**EXERCISE OBJECTIVE**
Without copying any picture, transcribe exactly the lines of the data below from the one containing "Click the RSI(7,14,21) indicator label" through the one containing "Given: Click the CC".

:: SOURCE RECORDS

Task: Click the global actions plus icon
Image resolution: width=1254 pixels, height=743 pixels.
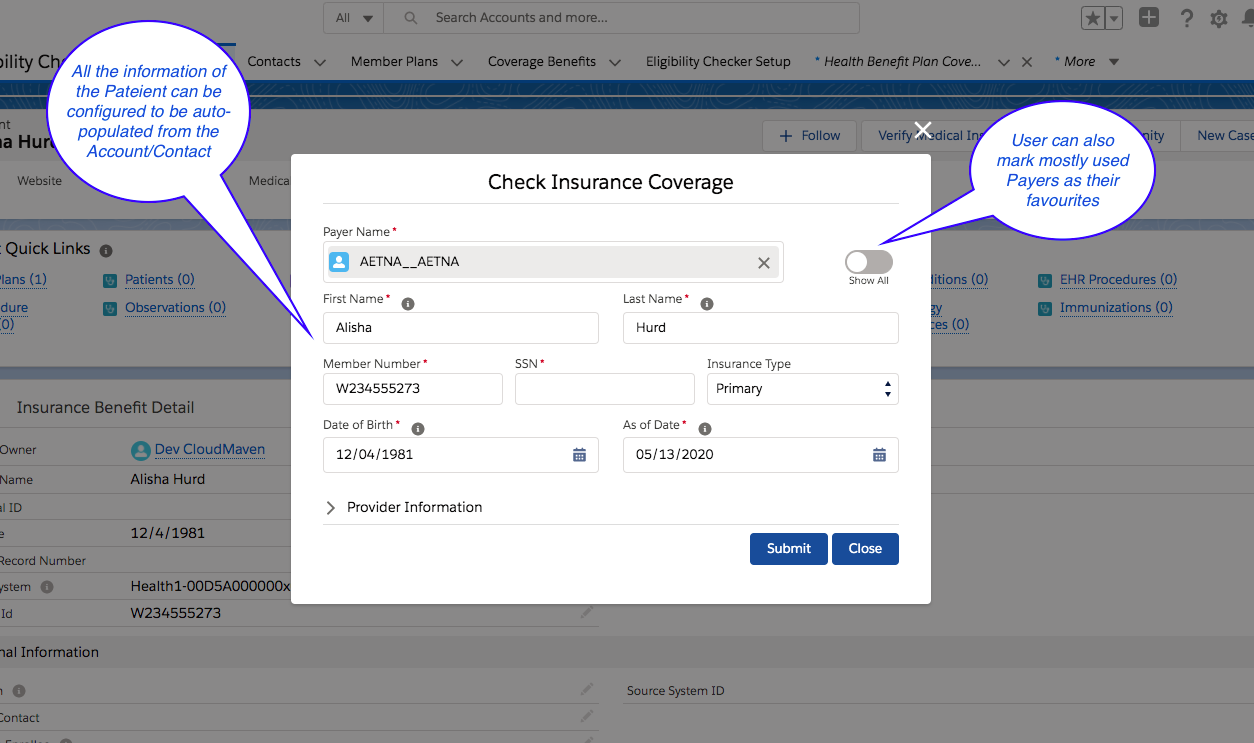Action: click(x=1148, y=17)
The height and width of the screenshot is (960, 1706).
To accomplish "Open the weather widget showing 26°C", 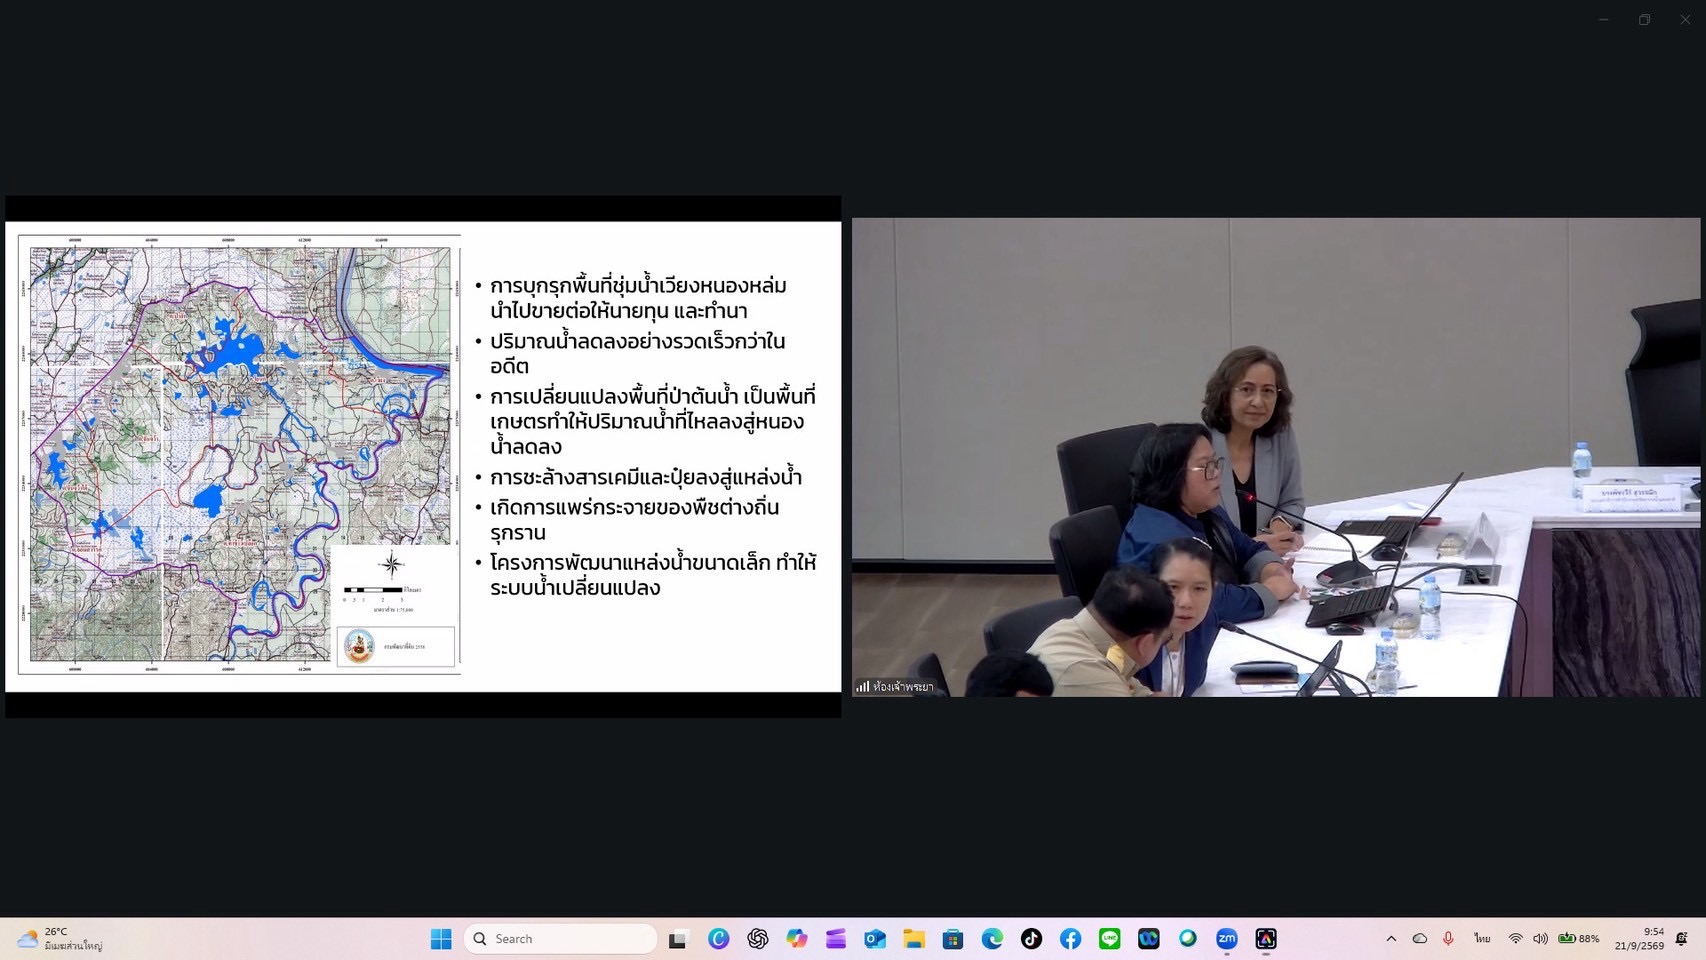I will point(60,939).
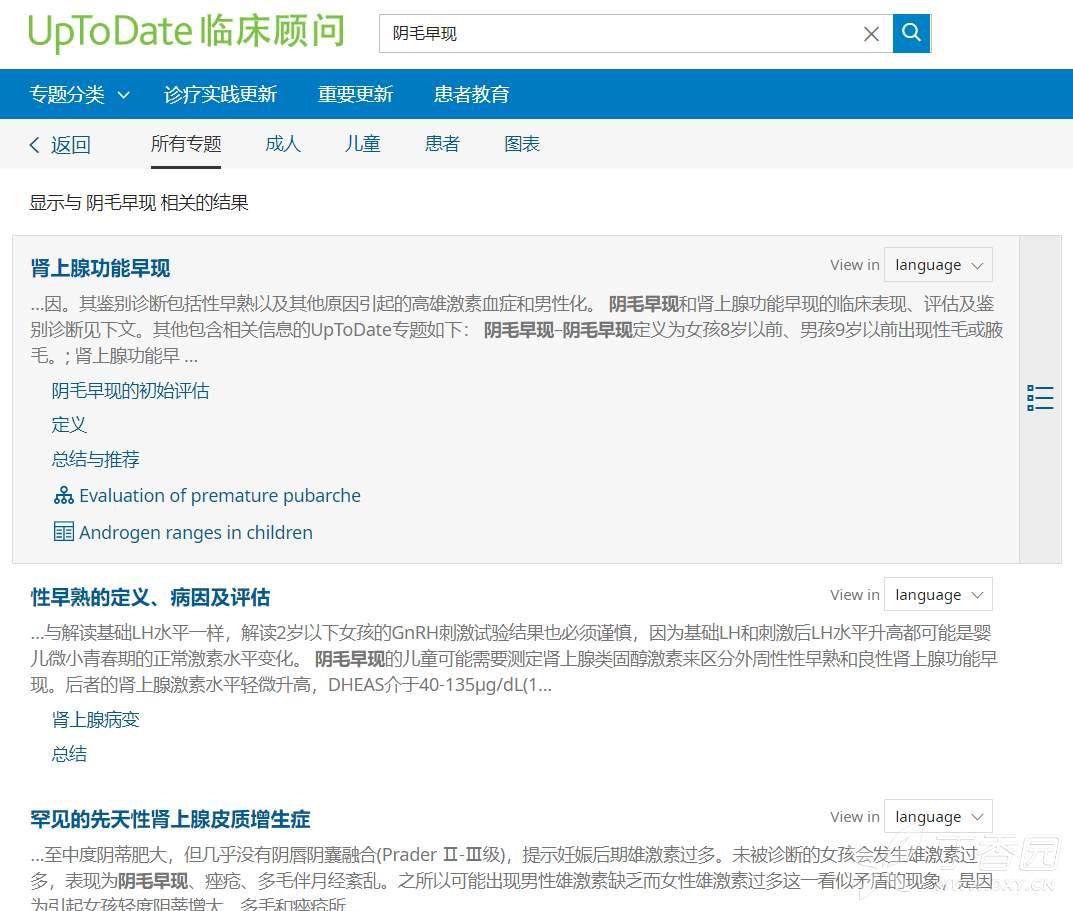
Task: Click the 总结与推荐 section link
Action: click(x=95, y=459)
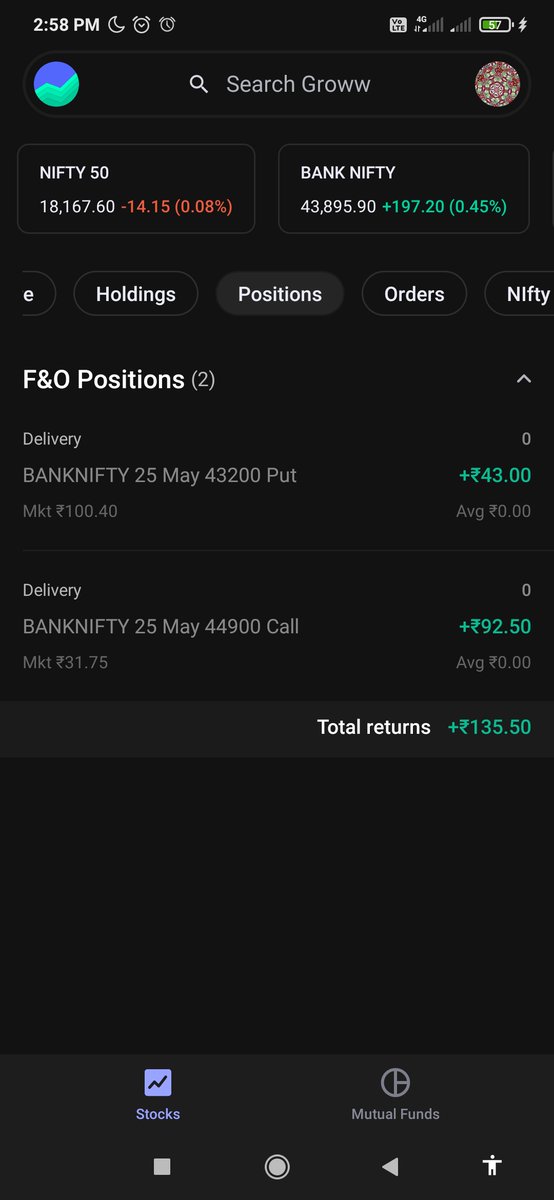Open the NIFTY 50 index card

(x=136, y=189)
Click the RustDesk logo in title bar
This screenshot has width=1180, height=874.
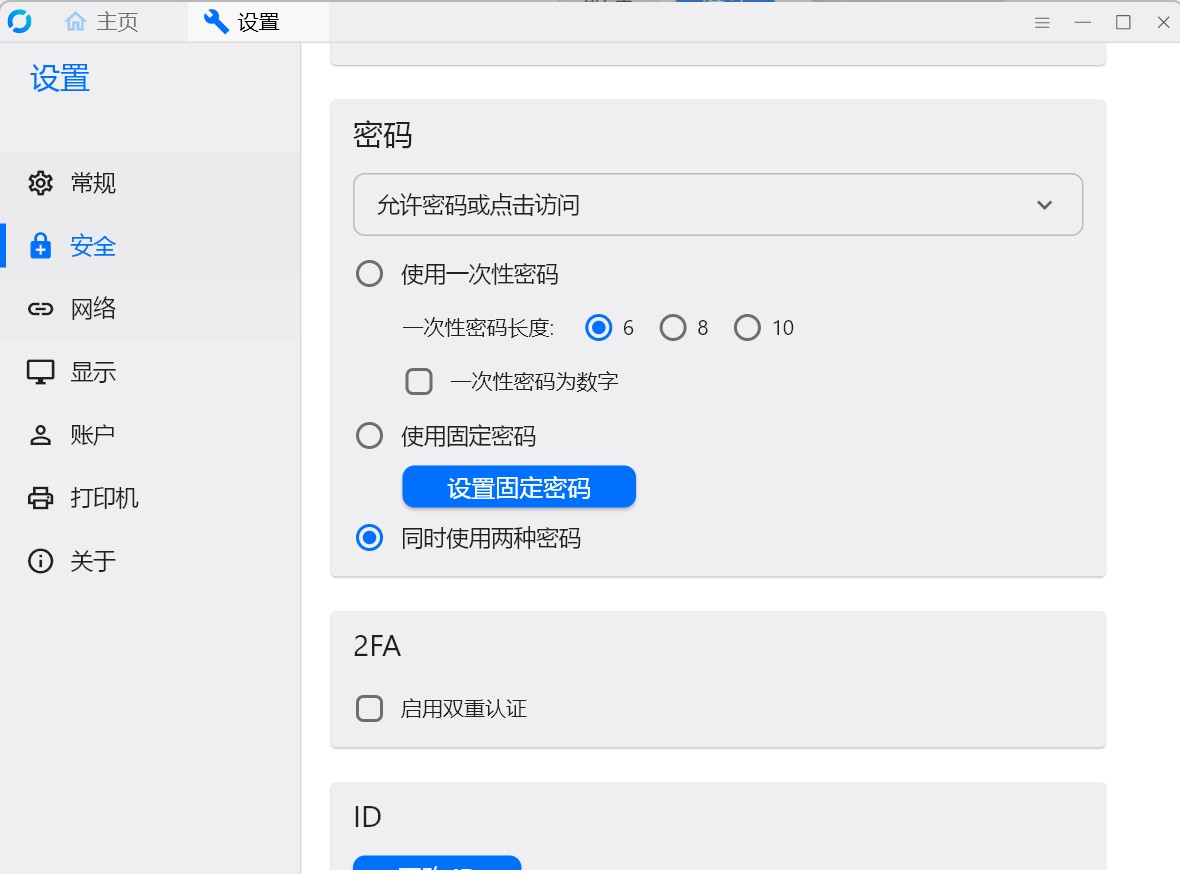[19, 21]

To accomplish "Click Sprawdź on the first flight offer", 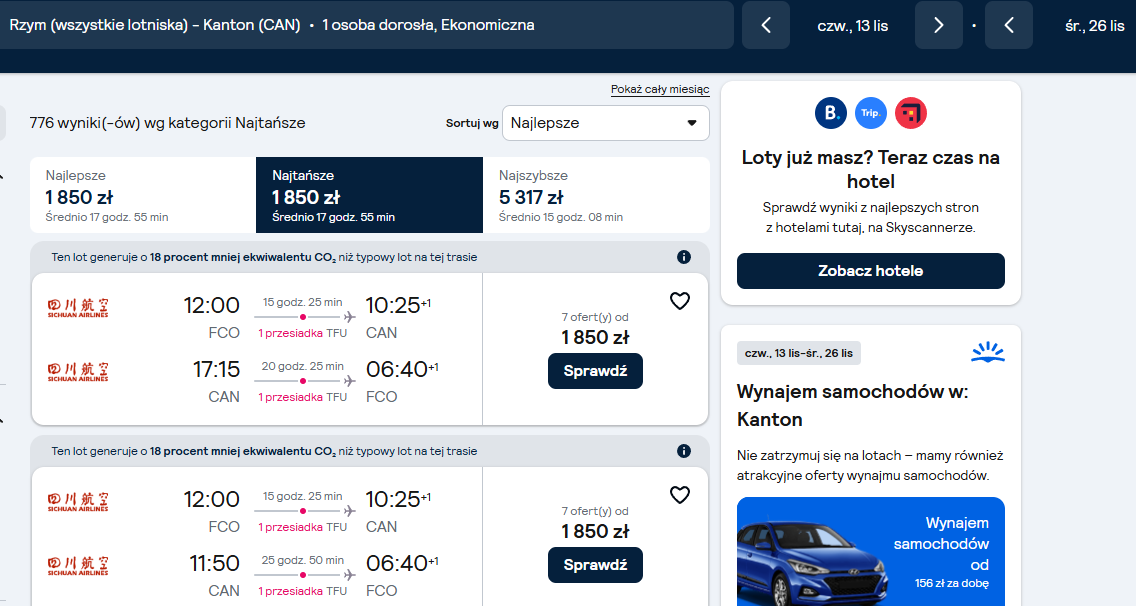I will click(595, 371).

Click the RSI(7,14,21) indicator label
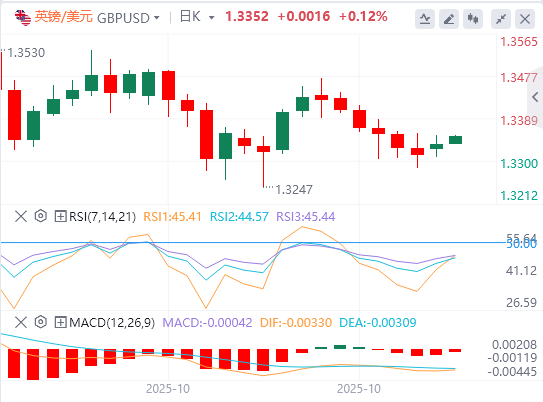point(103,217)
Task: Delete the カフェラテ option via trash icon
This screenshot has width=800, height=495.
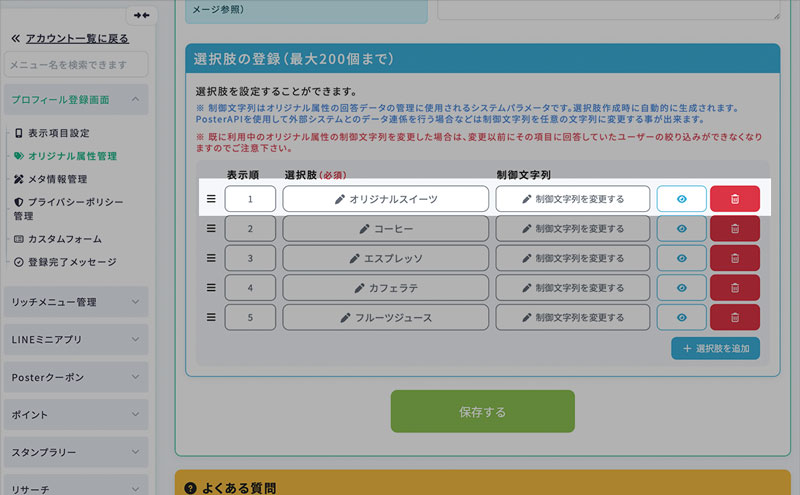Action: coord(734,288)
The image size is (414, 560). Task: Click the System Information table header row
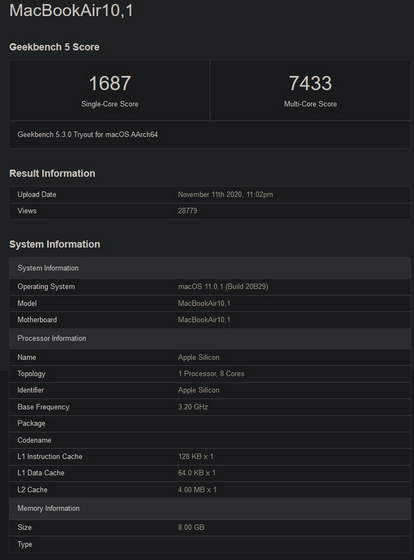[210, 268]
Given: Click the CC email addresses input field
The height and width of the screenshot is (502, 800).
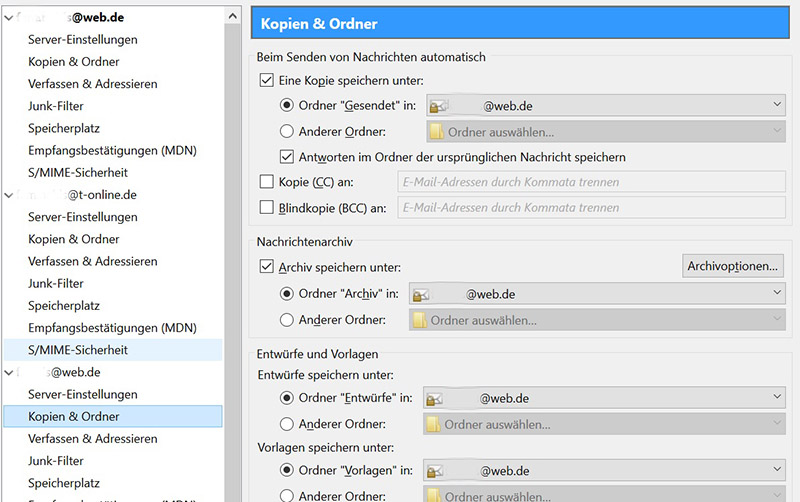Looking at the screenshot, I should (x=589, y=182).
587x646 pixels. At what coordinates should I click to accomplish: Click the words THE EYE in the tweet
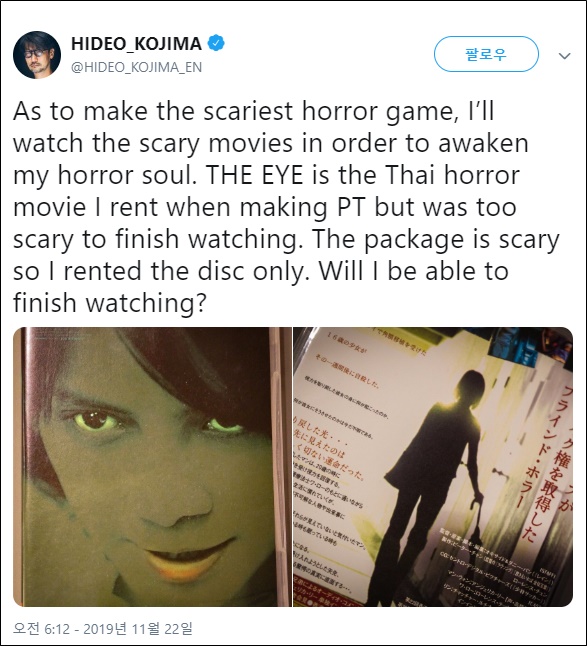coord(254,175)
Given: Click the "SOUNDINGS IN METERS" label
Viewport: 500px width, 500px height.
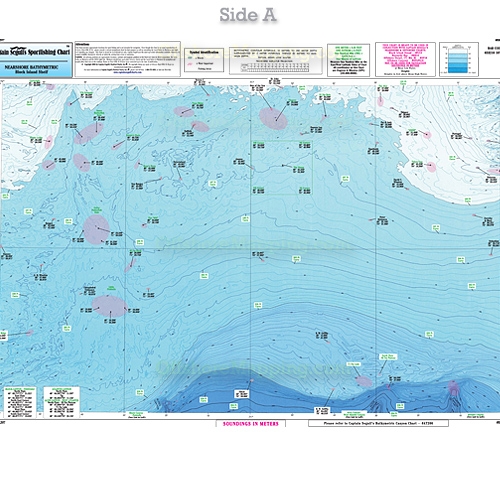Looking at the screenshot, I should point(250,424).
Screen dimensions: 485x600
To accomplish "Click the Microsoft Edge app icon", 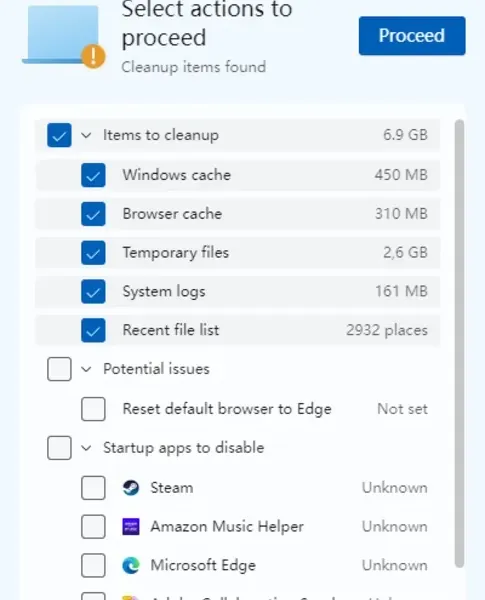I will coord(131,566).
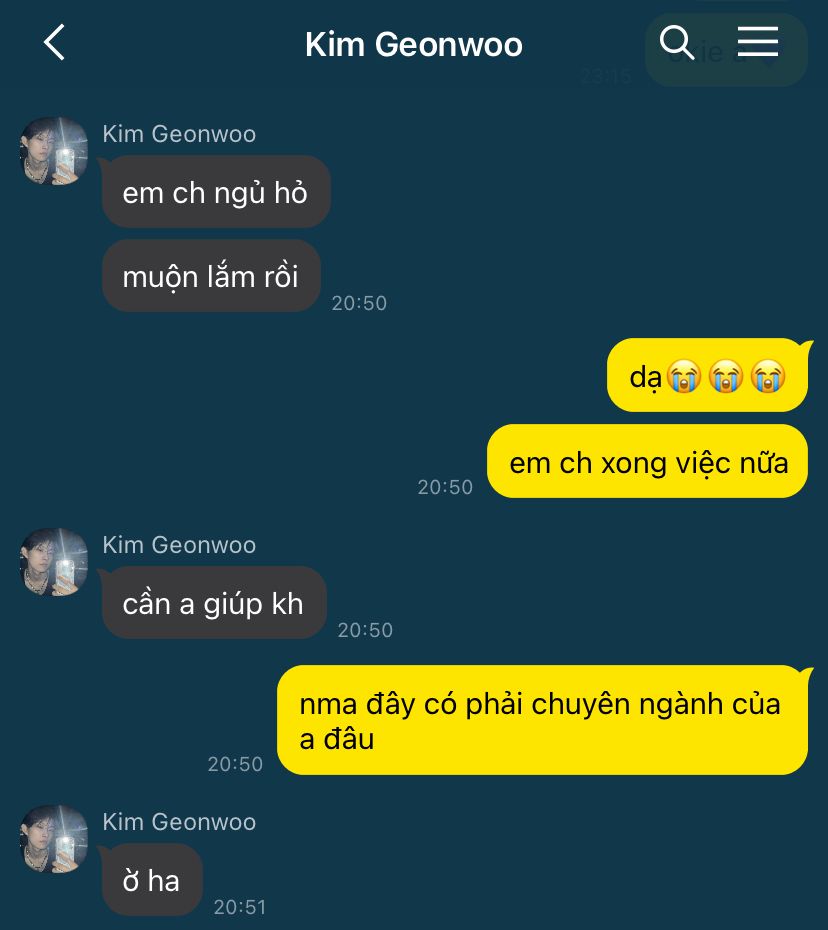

::::

**OUTPUT FOR THIS EXERCISE**
Click the RSI(7,14,21) indicator label
point(103,217)
Task: Delete the カフェラテ option via trash icon
This screenshot has width=800, height=495.
Action: coord(734,288)
The image size is (414, 560). Task: Click the System Information table header row
[210, 268]
Given: Click the CC email addresses input field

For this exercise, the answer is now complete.